Landreth renovated the second floor into her home and built a three-story addition in the rear that includes a garage and roof-level garden and patio. After renovations, the 20-foot-wide home reached 187 feet in depth.
The first floor is being leased to the Lakeland Downtown Development Authority, which uses it as a downtown welcome center and office space it shares with Lakeland Vision.
The records are hazy as to when the signs that dominate the second story were painted and why they were covered, but Lakeland history professionals Jim Edwards and Emily Foster offer the same theory:
After a 1904 fire destroyed the wooden buildings just east of Munn Park, they were replaced with sturdier brick structures. Most likely the building just north of Landreth’s house was built first. When rail agent and real estate mogul Salvedo Raymondo built Landreth’s building in 1905, he apparently attached directly onto his neighbor’s building and plastered over the then-new signs.
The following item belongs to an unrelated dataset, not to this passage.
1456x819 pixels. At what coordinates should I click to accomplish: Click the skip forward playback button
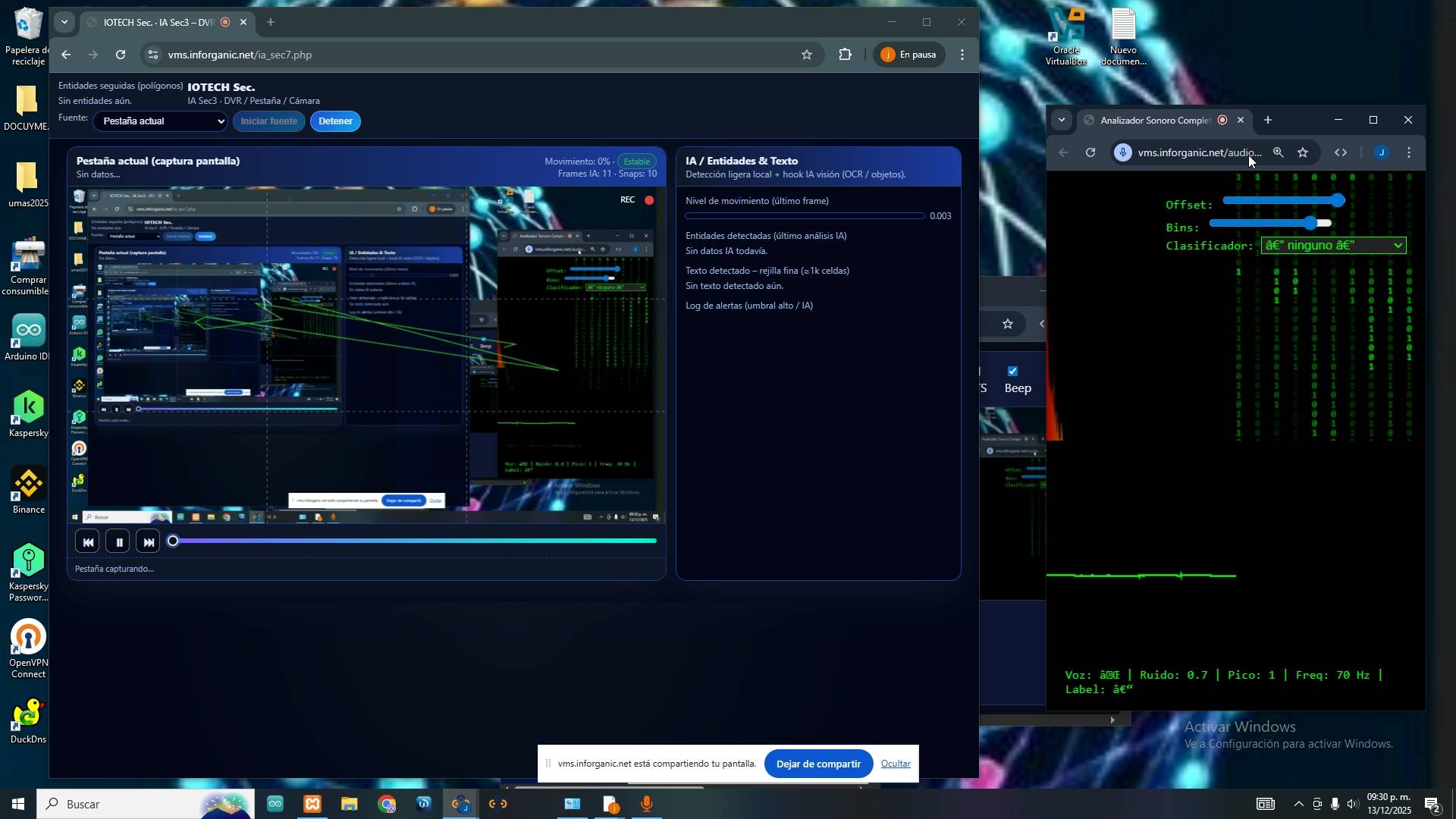click(149, 542)
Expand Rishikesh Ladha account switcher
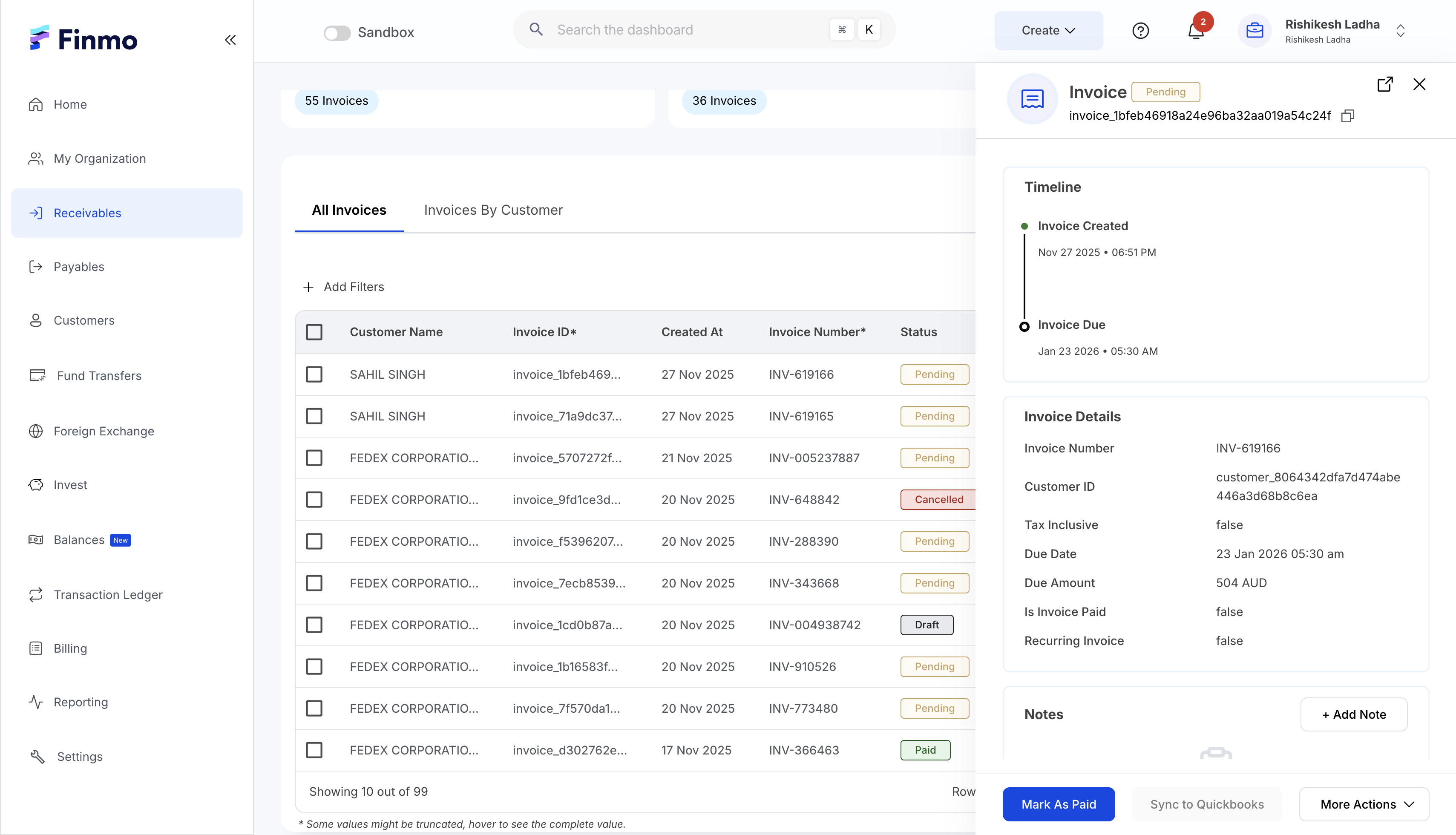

Raymondo’s building originally included four storefronts opening onto Kentucky Avenue, but three of them were torn down in the 1920s to make room for the S.H. Kress building, which now houses Explorations V Children’s Museum.
June 8, 2017 @ 11:56 pm
This is a beautiful home and I am proud to say that I was a large part of it restoring it. I saw it in the paper for sale; we fell in love with it together; we designed it together and then, unfortunately, we divorced. Pat has the building now and has done a fantastic job of moving the home forward, finishing the first floor and securing a tenant — the perfect tenant for the building. She has reworked the rooftop deck to make it far more hospitable that before, and the heirloom tomatoes are all her. In fact, they are from the original Landreth Seed Company. That’s all Pat. But the rest of it, the rest of it is us. We did it together and I’m proud to say so in this forum.